**EXTRACTED TEXT:**
※ ※ ※

As a small business owner, you want to know all the business structure options available so you can start your company in the best possible way. These options include the limited liability company (LLC) and limited liability partnership (LLP) structures.
But, what are these structures and how do they differ? The difference between an LLC and an LLP involves more than just terminology; they come with several legal differences as well. Read on to learn about the basic structure and key differences of LLPs and LLCs.
LLPs vs. LLCs: An Overview
In setting up a business, one important decision you must make involves choosing the type of company you want to form.
This is where many people feel overwhelmed and confused. Often, one of the main causes of this confusion is a lack of understanding of the various business structures – including LLCs and LLPs.
What Is an LLP?
An LLP is basically a general partnership that combines the benefits of a corporation and a partnership. Because an LLP is registered as a separate business entity, it’s understandable why people might confuse LLPs with partnerships.
While the Internal Revenue Service (IRS) treats LLPs as “pass-through entities” for tax purposes by default, LLPs don’t have the option to elect corporate taxation status like an LLC does.
What Is an LLC?
An LLC is a business entity that combines the limited liability privileges of a registered corporate company with the tax benefits enjoyed by a business partnership. It can have one or more members, and it’s often the structure chosen by small businesses and startups.
By default, the IRS treats LLCs as “pass-through entities” when it comes to taxation. LLCs also have the flexibility to instruct the government to tax them as a C corporation (C corp) or an S corporation (S corp).
Key Differences Between LLPs and LLCs
LLPs and LLCs differ in five key areas: formation, liability protection, ownership, management structure, and taxation.
LLP vs. LLC: Formation
Some states restrict the type of businesses that may form an LLP while LLCs generally face no such restrictions in all 50 states. Some states, such as California, Nevada, New York, and Oregon, only allow professionals in specific industries to form an LLP by registering as a Professional Limited Liability Partnership (PLLP).
While filing an LLC’s Articles of Organization is straightforward, an LLP’s formation document must list the protected personal assets of each partner as well as the liability protections each partner has if another partner commits a negligent act. This can make the LLP formation process a bit more complex.
LLP vs. LLC: Liability Protection
While both LLCs and LLPs provide limited liability protection to their members and partners, respectively, there are a few technical differences. The protection isn’t entirely equal.

※ ※ ※

**DATA LISTING:**

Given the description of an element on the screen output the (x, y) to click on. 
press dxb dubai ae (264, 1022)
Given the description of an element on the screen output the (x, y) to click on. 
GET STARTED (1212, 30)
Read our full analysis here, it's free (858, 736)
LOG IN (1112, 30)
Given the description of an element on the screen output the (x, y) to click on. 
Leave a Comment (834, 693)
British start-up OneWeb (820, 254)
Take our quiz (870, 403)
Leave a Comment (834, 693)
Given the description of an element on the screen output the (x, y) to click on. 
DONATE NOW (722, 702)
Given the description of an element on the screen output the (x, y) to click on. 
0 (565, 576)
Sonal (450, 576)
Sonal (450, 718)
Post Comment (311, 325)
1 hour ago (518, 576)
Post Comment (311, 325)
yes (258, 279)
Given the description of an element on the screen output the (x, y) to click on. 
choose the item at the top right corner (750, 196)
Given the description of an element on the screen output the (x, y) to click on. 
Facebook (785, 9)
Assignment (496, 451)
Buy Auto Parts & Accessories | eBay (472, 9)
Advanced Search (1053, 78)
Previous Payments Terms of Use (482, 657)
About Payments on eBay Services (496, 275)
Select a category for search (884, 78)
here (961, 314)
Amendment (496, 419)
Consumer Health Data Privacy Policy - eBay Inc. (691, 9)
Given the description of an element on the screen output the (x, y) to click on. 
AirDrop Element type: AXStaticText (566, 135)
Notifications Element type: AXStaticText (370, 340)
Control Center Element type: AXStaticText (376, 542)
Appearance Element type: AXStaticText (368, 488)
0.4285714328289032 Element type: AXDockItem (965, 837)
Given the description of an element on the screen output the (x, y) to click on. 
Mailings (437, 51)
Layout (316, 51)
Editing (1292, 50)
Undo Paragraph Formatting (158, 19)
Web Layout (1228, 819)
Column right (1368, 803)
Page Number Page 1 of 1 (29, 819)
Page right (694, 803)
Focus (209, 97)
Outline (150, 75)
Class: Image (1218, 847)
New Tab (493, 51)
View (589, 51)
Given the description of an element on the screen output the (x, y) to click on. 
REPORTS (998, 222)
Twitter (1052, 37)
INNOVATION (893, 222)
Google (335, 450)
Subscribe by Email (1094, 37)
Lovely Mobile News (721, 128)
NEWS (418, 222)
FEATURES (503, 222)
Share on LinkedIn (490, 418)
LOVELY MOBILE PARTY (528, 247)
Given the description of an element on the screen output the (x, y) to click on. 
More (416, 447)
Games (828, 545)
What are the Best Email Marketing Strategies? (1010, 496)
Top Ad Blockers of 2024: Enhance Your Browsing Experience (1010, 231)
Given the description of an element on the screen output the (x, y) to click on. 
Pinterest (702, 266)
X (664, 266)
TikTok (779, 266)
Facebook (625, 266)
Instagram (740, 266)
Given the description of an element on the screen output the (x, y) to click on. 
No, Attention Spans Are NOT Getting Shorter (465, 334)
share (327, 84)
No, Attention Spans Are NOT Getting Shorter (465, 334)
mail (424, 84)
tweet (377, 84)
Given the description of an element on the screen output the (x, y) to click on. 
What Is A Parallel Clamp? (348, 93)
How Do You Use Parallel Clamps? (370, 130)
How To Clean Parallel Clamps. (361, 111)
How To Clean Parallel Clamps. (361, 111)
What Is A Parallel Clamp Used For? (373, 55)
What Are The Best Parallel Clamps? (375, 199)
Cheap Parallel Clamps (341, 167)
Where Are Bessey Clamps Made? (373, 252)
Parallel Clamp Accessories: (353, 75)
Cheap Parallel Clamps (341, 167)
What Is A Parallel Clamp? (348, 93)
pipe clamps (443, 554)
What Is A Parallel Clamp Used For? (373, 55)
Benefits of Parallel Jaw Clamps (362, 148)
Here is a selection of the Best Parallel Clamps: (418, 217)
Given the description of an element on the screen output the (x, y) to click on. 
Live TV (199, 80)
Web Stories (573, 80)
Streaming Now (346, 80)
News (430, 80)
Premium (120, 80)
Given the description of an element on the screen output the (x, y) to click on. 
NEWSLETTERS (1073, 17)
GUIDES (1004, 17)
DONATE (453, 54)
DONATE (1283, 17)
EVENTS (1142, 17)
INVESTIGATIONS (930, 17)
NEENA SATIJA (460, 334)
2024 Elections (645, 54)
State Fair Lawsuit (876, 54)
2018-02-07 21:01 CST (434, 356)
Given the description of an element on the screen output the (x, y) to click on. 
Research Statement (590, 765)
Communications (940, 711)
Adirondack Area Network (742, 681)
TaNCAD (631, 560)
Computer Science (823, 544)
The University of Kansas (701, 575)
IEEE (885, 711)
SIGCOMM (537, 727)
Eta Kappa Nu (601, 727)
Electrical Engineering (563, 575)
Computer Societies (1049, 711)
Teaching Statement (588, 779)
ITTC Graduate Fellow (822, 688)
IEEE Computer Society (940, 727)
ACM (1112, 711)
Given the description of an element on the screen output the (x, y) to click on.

※ ※ ※

**TASK INSTRUCTIONS:**
(1) Retype the passage of the text on LLPs and LLCs above between "By default, the" and "structure, and taxation.", inclusive.
(2) Summarize the text on LLPs and LLCs in two sentences.

**SOLUTIONS TO THE PROBLEMS:**
(1)
By default, the IRS treats LLCs as “pass-through entities” when it comes to taxation. LLCs also have the flexibility to instruct the government to tax them as a C corporation (C corp) or an S corporation (S corp).
Key Differences Between LLPs and LLCs
LLPs and LLCs differ in five key areas: formation, liability protection, ownership, management structure, and taxation.

(2) An LLC combines corporate limited liability with partnership tax benefits and may elect to be taxed as a C corp or S corp, while an LLP is a general partnership treated by default as a pass-through entity without that election. The two structures differ in formation, liability protection, ownership, management structure, and taxation, and some states restrict which businesses may form an LLP, whose formation document is also more complex.